The story of how these exotic, ‘wild goats’ found themselves on Table Mountain is a colourful one. Way back in the 1930’s, nestled on the slopes of Table Mountain near the University of Cape Town, was the Groote Schuur Zoo. It covered two hectares of land and had numerous animals such as lions, crocodiles, emus and tahrs – two of which managed to escape (ref).
Once roaming free, a number of factors led to the success of the Himalayan Tahr as an invasive species. Firstly, there are enough similarities between Table Mountain and the tahr’s natural Himalayan habitat – typically steep, rocky mountain cliffs flanked by woodland and scrub (ref). Secondly, the scarcity of predators on Table Mountain (compared to predation by the Snow Leopard in its native territory) has meant that tahr population growth was limited only by access to food and water, and its own reproductive rate (ref). A third contributing factor has been the tahr’s flexible digestive system, which has enabled it to feed on a wide variety of vegetation. This, coupled with the animal’s capacity to be extraordinarily mobile has supported its constant access to food and water resources (ref).
The result is that we have a substantial population of tahrs on Table Mountain today. Fascinating as these shaggy mammals may be, however, their exotic nature poses serious challenges for the natural biodiversity and fragile ecosystem of the mountain. They contribute to loss of endemic plant life and soil erosion through heavy foraging and over-grazing, and their aggressive species presence threatens that of the klipspringer, an indigenous, ‘rock-hopping’ antelope that has been reintroduced to the region (ref).
With these issues in mind, culling programmes have been carried out by Cape conservation authorities in the past, but have been strongly contested by many of the Cape’s residents.
An alternative solution to the conundrum could be to capture these animals in nets released from helicopters, before quarantining and transporting the tahrs safely to their natural Himalayan habitat. This method has already been used to catch and relocate numerous tahrs in New Zealand, where a similar issue exists (ref).

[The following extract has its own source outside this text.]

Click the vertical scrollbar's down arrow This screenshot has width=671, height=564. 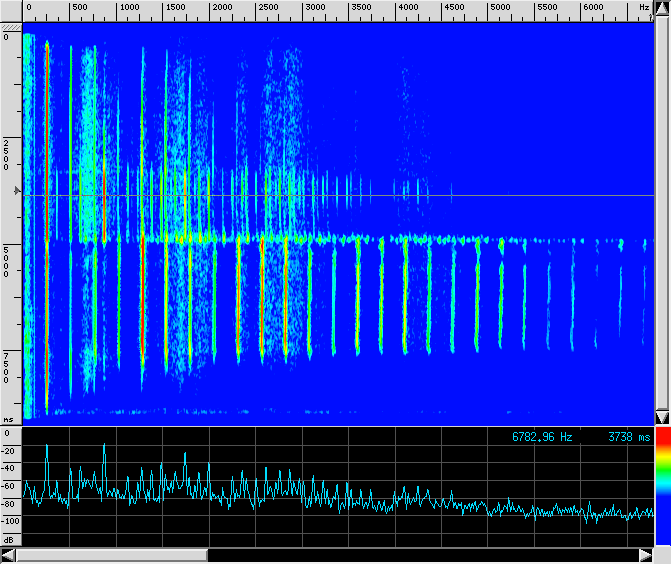pos(661,417)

But this method is by no means without its challenges: as the animals move incredibly quickly across steep rock banks and cliff faces, tracking them is a dangerous undertaking for helicopter pilots, and the tahrs also run the risk of falling accidentally from the cliffs as a result of the intervention.
While the vital threats posed by Himalayan Tahrs to Table Mountain’s ecosystem should be seriously heeded and some form of action must be taken, the sad irony of the matter is that there are very few tahrs left in their natural Himalayan habitat. The species is listed as ‘Near Threatened’ on the IUCN Red List (ref) due to habitat loss and hunting.